Comment by Stephanie B. Abbuhl, MD, FACEP

This study is important because it is the first randomized, controlled trial to evaluate NPPV in patients with acute respiratory failure caused by community-acquired pneumonia. The authors convincingly showed that NPPV was associated with a significant reduction in the rate of endotracheal intubation and duration of ICU stay. A post-hoc analysis was done (with significant limitations) that suggested a survival advantage at two months in patients with COPD.

Most of the evidence to date has suggested that the benefits of NPPV may be seen primarily in patients with a COPD exacerbation.

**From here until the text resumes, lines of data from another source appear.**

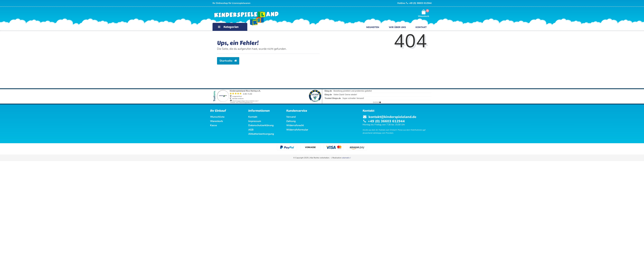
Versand (291, 117)
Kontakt (421, 27)
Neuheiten (373, 27)
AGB (251, 130)
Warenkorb (216, 121)
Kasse (213, 125)
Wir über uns (397, 27)
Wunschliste (217, 117)
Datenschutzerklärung (261, 125)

A meta-analysis of controlled trails with NPPV concluded that in patients with COPD, there is strong evidence that NPPV decreases the need for intubation, decreases mortality, and shortens ICU stay.1 Other potential advantages of NPPV include avoiding the complications of intubation such as ventilation-associated pneumonia and sinusitis, preserving airway defense mechanisms, improving patient comfort, preserving speech and swallowing, and improving clearance of respiratory secretions. The data are more limited in patients with acute respiratory failure not related to COPD. Patients with cardiogenic pulmonary edema appear to benefit from CPAP for certain outcomes, but further studies are needed to clarify the effects of NPPV on hemodynamics and infarction rates in these patients. A multicenter randomized trial in asthma patients is currently under way.

It is encouraging that we may be able to expand our use of NPPV to include carefully selected pneumonia patients. Even though the actual number of ED patients that fit these criteria may be quite small, this study provides us with additional rationale to consider using NPPV in patients (especially with COPD) who have a reasonable chance of needing intubation in the next few hours.

References

1. Keenan SP, et al. Effect of noninvasive positive pressure ventilation on mortality in patients admitted with acute respiratory failure: A meta-analysis. Crit Care Med 1997;27:1685-1692.

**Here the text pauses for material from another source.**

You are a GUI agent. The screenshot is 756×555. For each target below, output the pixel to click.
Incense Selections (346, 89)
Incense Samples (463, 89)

21. All of the following are true about noninvasive positive pressure ventilation (NPPV) except:

a. Several studies have shown that NPPV decreases the need for intubation in many chronic obstructive pulmonary disease (COPD) patients.

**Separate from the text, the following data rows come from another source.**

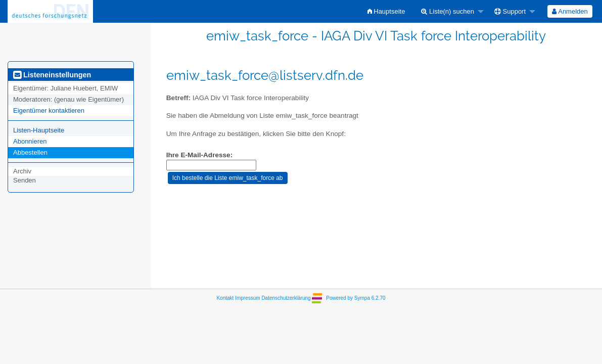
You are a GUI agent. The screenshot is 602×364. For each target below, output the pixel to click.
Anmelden (570, 11)
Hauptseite (386, 11)
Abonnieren (30, 141)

b. NPPV has been shown to decrease mortality in COPD patients in some studies.

c. In patients with acute respiratory failure and severe community-acquired pneumonia, NPPV has been shown to significantly decrease the need for intubation when compared to a control group.

d. In the randomized, controlled trial of NPPV in patients with respiratory failure and community-acquired pneumonia, there was no difference in the length of ICU stay in the two groups.